> PAGE EXCERPT
Pedro Julio Serrano

Ricky Martin comes out for acceptance

Filed By Pedro Julio Serrano | December 21, 2009 3:00 PM | comments

Filed in: Entertainment
Tags: LGBT, National Gay and Lesbian Task Force, ngltf, op-ed, pedro julio serrano, puerto rico, ricky martin, sexual orientation, superstar, tolerance

In a recent op-ed in Puerto Rico's major newspaper, my fellow Puerto Rican and international superstar Ricky Martin came out against hate crimes and asked people to move on from tolerance and embrace acceptance. His op-ed was published also in English on his website.

ricky-martin1.jpgIn it, he states clearly, "When we believe in peace, there is simply no room for complacency. The murders of James Byrd, Matthew Shepard, Jorge Steven Lopez, Marcelo Lucero, Luis Ramirez and countless others who were victims of violent 'hate crimes' should be completely unacceptable to every human being; because we're all human beings. It's up to us to change the paradigm. I hear the world 'tolerance' thrown around in the media when it comes to cases like the ones I mentioned above. One of the meanings of tolerance is 'the capacity to endure pain or hardship.' Another is "the act of allowing something.' To me, those don't seem to encompass acceptance, by any definition. So how about this? Instead of saying 'we need to tolerate diversity' why not say, 'we need to accept diversity.'"

> EXTRACTED RECORDS
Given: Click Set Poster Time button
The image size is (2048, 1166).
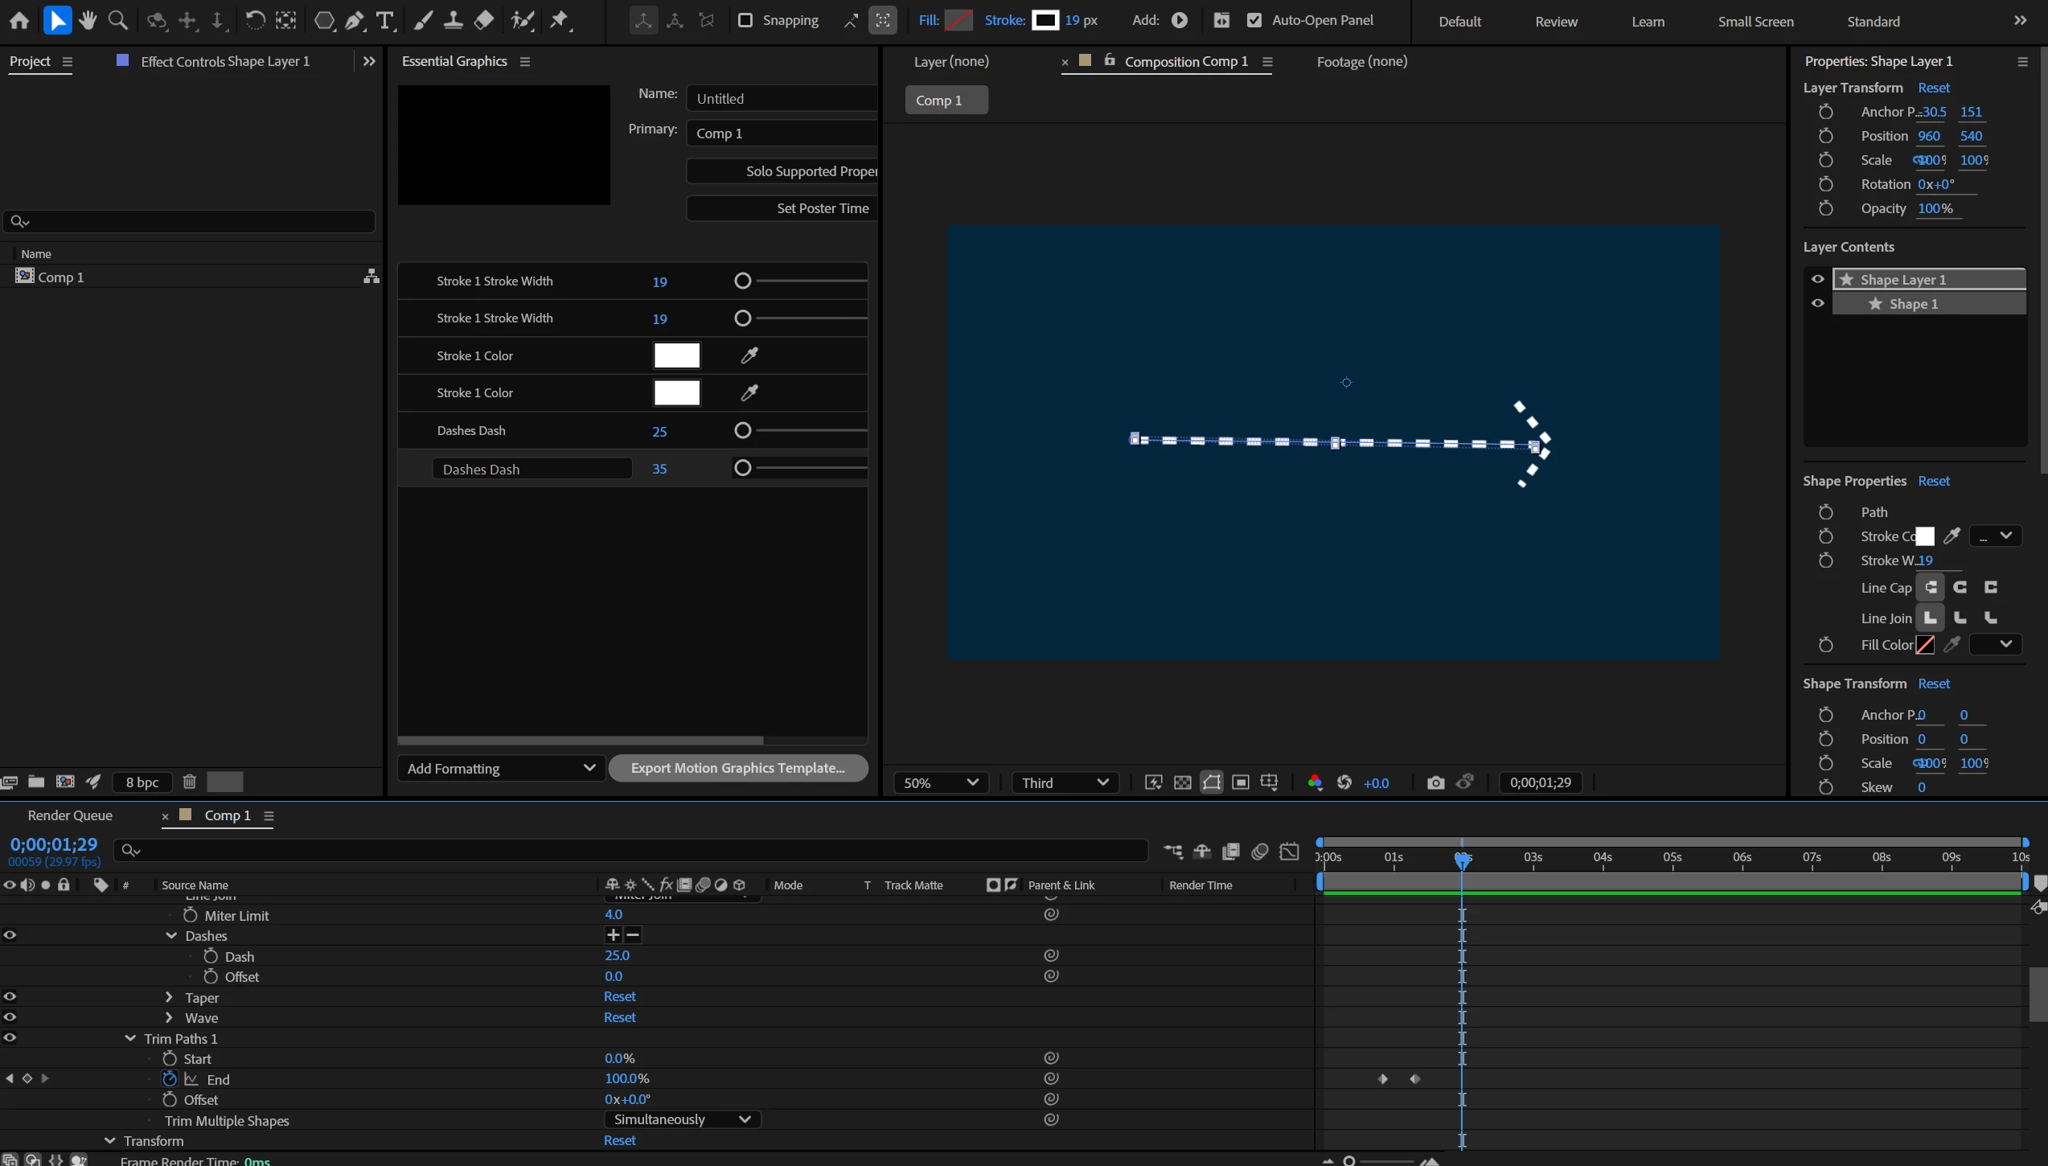Looking at the screenshot, I should [822, 208].
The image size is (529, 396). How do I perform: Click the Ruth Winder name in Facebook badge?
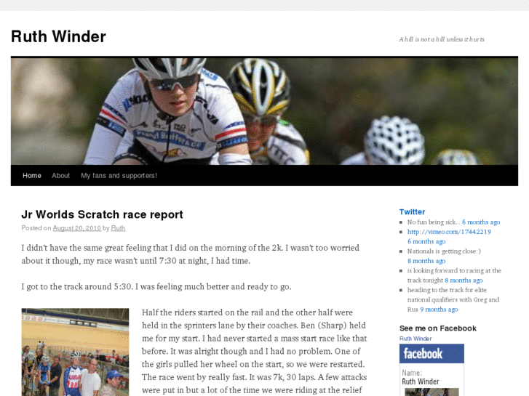pyautogui.click(x=421, y=382)
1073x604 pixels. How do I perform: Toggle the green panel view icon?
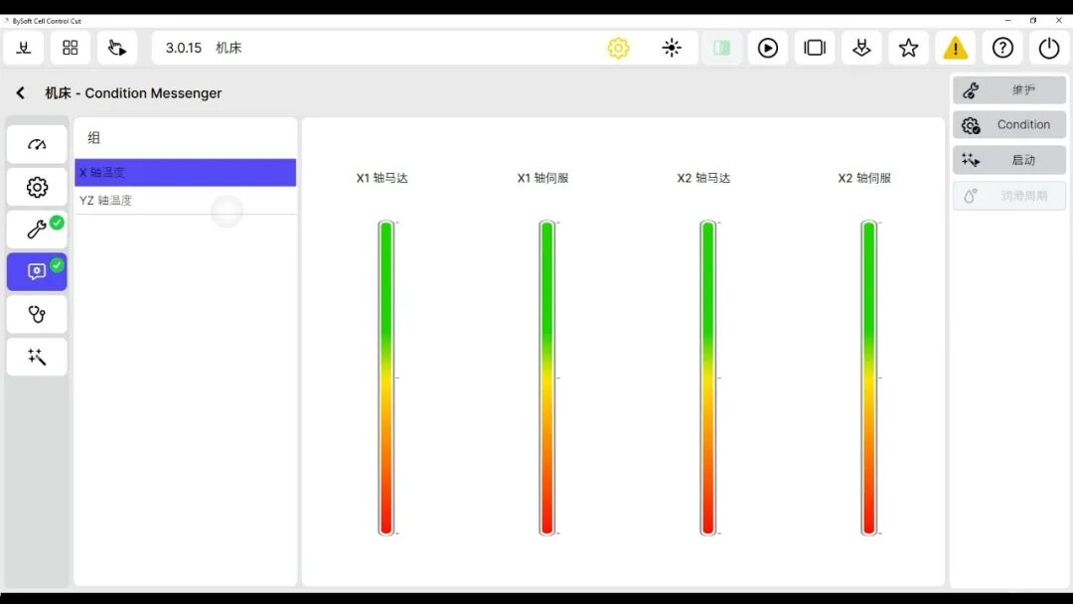(722, 48)
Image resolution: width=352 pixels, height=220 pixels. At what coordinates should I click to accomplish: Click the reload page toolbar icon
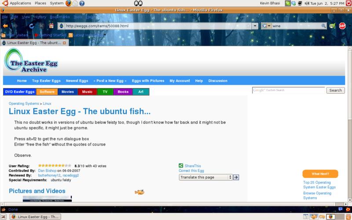pyautogui.click(x=32, y=26)
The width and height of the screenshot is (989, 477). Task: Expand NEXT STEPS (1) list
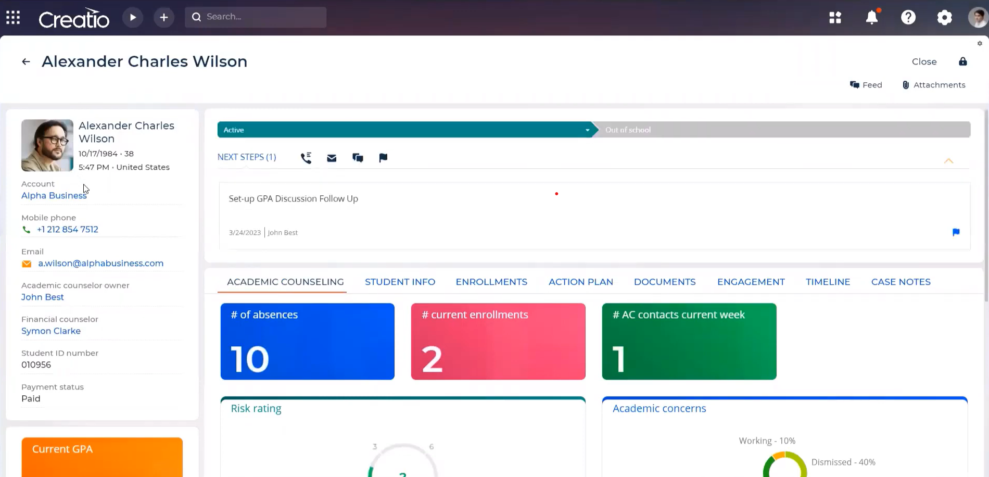(247, 157)
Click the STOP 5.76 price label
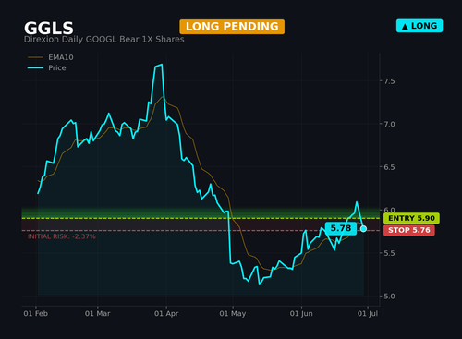 [409, 230]
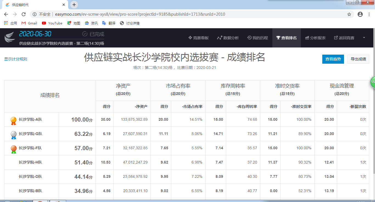Open the 显示计分规则 link
Viewport: 375px width, 202px height.
pyautogui.click(x=16, y=59)
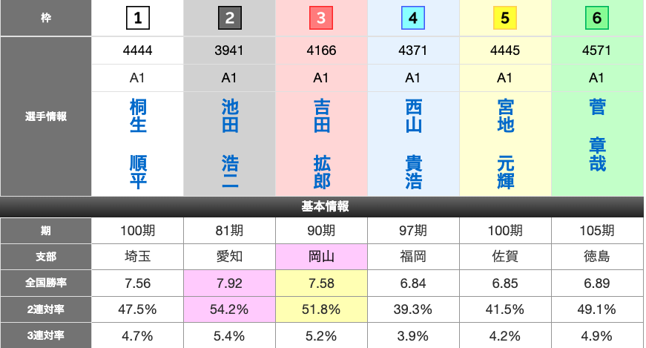Open racer profile for 西山貴浩
The height and width of the screenshot is (348, 646).
click(413, 144)
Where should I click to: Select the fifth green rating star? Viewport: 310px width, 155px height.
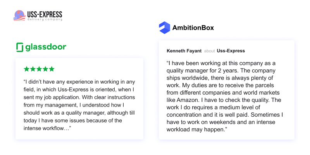click(52, 69)
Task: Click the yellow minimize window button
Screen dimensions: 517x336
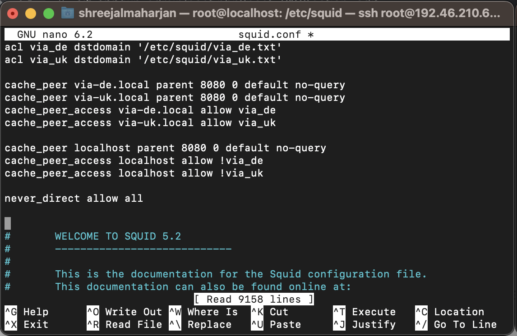Action: coord(31,14)
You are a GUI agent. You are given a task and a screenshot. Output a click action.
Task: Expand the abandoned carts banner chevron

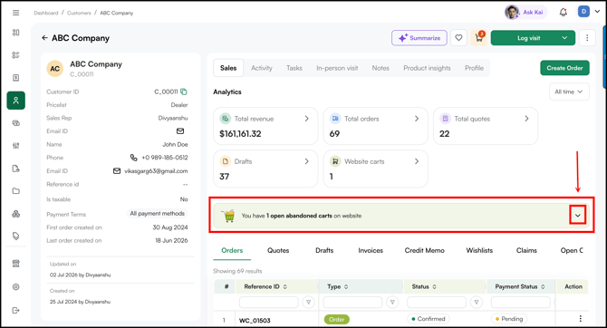tap(578, 216)

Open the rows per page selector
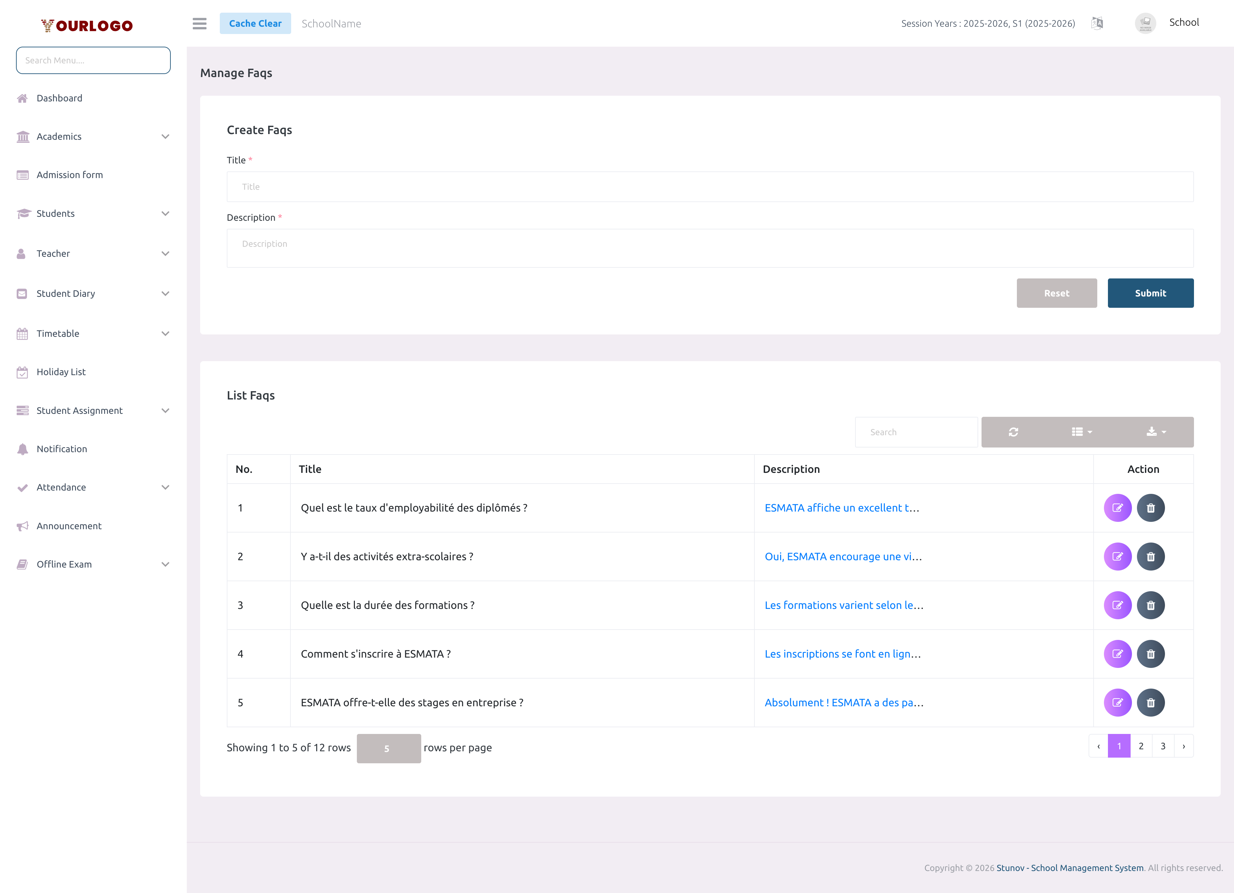(388, 748)
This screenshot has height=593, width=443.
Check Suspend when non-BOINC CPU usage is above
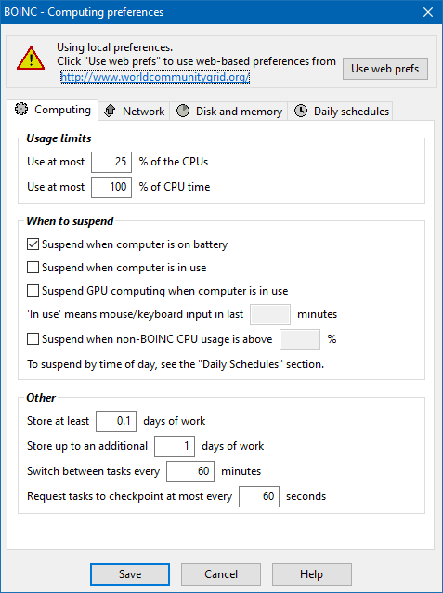tap(33, 339)

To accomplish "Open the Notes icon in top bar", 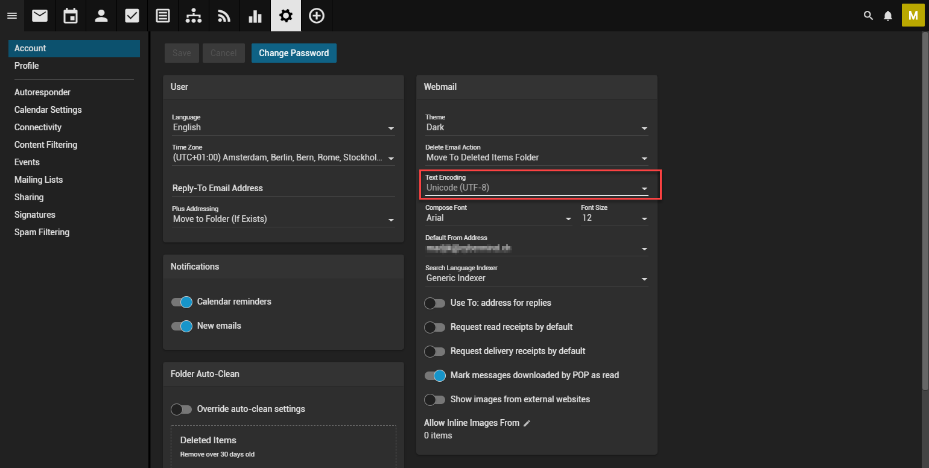I will [x=163, y=16].
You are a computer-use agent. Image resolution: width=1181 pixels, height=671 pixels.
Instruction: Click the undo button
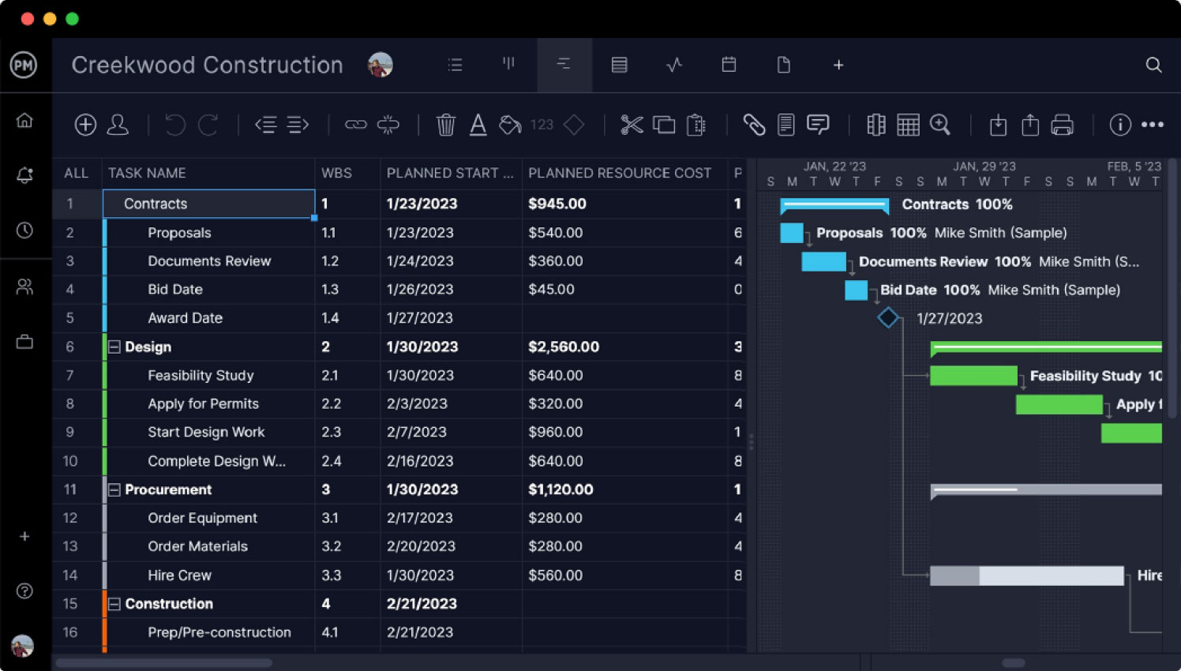pos(174,124)
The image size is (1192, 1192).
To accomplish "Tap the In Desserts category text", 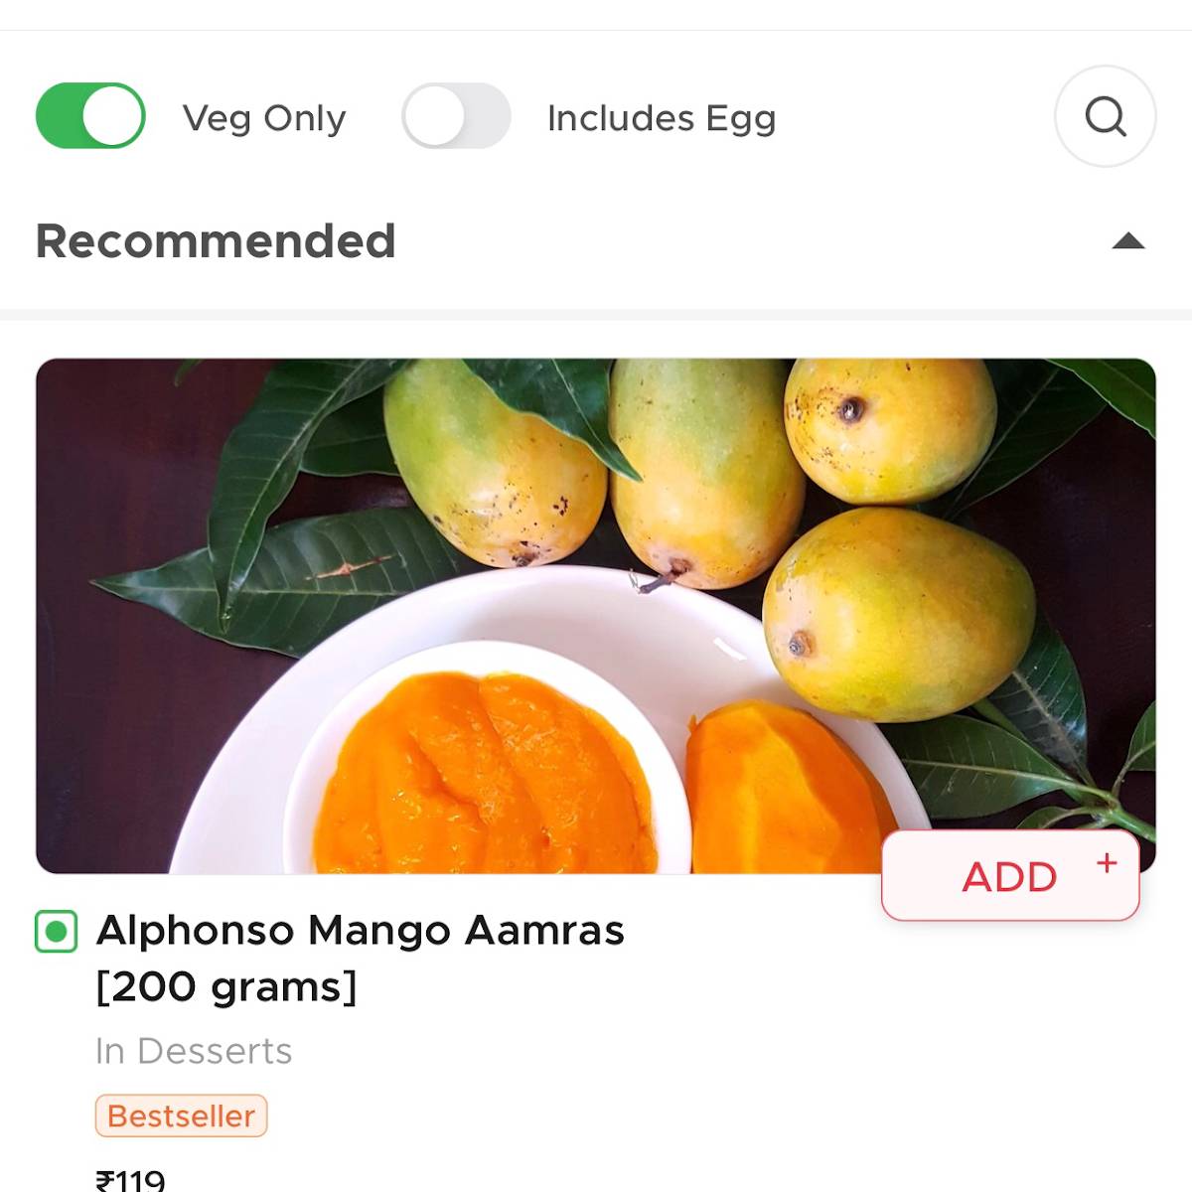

> SHORT PROBLEM 1
In the post on Ricky Martin's op-ed, where else was his op-ed published in English?
> SHORT PROBLEM 2
Resume the post about Ricky Martin's op-ed on hate crimes, starting after its last sentence.

> WRITTEN REPLY 1
On his website.

> WRITTEN REPLY 2
Interesting, huh? Read the full op-ed after the jump.

Acceptance
by Ricky Martin

As a human rights activist for many years, I've been able to witness countless miracles. I've seen the amazing capacity that human beings have to heal; I've seen governments and private citizens try to change public policies and fight battles of love that have resulted in a positive impact on our society. I've seen boys and girls from different parts of the world free themselves from the bondage of human trafficking (the slavery of the new era) and amazing people renounce their "lives of luxury" to help those who need it most. Witnessing miracles of all kinds has strengthened the faith in humanity that my parents instilled in me, which is the same faith that I try to pass on to my children every day. When I watch them discovering the world, I think kindness is one of the greatest virtues that I can teach them.

On the other hand, I've also seen insufferable things that have made it impossible for me to hold on to the naiveté that I had as a child and have always tried to maintain it. Traveling the world from an early age and witnessing unimaginable crimes against humanity has stolen part of the innocence that I had as a young boy. There were many moments when I forgot about the child that lives inside of me. You know, that child that we all have within and who constantly reminds us to focus on the beauty of "simplicity". But that moment of disconnection was many years ago, and thanks to the work that I do with my foundation as a part of my daily life, I'm fortunate enough to say that I have reconnected with that inner child and continue to learn from him. One of the most important things I have learned is to SHOUT to the world when I encounter injustice, and that is why I am writing today.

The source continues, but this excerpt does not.